This entire sampling process defines the distribution $G$, whose posterior distribution will be examined in the empirical analysis to illustrate the ideological alignments of countries since the inception of the UNGA, as inferred from their voting behavior within the assembly.
Salience Vectors
Efforts to estimate the number of dimensions have been extensively examined in prior research, both within political methodology and across other quantitative disciplines. One of the seminal works, @poole1991, highlighted the critical role of dimensionality estimation, offering visualizations that demonstrate how model classification performance varies with the number of dimensions. More recently, @kim2018 introduced a method utilizing a Bayesian Lasso prior, which shrinks specific dimensions to zero. Additionally, in the context of biological research on factor models for gene expression, formulations have been developed that drive the variance of normal distributions toward zero as the number of dimensions increases (@bhattacharya2011).

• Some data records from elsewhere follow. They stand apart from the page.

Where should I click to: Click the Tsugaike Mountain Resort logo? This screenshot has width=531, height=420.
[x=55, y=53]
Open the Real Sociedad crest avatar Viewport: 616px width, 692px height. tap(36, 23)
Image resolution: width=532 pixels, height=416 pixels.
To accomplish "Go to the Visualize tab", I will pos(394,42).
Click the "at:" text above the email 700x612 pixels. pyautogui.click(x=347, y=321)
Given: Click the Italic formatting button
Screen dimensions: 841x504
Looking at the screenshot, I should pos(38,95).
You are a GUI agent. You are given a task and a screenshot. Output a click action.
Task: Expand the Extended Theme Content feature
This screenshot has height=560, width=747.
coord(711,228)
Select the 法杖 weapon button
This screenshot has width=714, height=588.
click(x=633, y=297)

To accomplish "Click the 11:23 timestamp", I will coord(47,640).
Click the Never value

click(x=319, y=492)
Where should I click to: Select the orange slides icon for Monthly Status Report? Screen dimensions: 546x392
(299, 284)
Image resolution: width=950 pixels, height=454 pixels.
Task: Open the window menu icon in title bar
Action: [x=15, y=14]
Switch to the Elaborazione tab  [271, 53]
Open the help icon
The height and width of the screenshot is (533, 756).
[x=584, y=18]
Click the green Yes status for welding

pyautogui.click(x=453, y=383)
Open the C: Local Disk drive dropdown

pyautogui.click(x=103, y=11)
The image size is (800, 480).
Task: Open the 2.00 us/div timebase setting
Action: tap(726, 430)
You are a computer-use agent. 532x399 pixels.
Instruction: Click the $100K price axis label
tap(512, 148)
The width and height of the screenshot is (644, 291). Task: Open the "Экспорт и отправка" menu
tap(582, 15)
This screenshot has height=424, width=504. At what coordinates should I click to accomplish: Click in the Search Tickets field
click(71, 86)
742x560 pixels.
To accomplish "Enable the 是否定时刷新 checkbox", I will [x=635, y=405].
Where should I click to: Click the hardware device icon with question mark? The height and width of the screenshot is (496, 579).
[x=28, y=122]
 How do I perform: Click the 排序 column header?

In this study, we adopt an approach that utilizes a salience vector, or weight vector derived from the stick-breaking process, as proposed by @gopalan2014 in the context of recommender systems. This method facilitates the suppression of all but the first few dimensions, not through binary classification of dimensions as useful or not, but by assigning a continuous weight between zero and one to each dimension, which can be interpreted as its salience.
To account for temporal variation, we model the weights produced by the stick-breaking process in an autoregressive manner, using the framework of the hierarchical Dirichlet process (@teh2006).
@teh2006 pointed out that if a separate Dirichlet process is applied to each group (e.g., each year), the dimensions across groups would inherently differ. This discrepancy arises because the Dirichlet process samples discrete values from a continuous probability distribution, making the probability of overlap between values drawn from different Dirichlet processes effectively zero.
To address this issue, @teh2006 introduced the hierarchical Dirichlet process, which accommodates dependencies between groups while preserving flexibility. We adopt this regularization framework to allow the year-specific salience vectors to evolve over time, while simultaneously mitigating excessive deviations.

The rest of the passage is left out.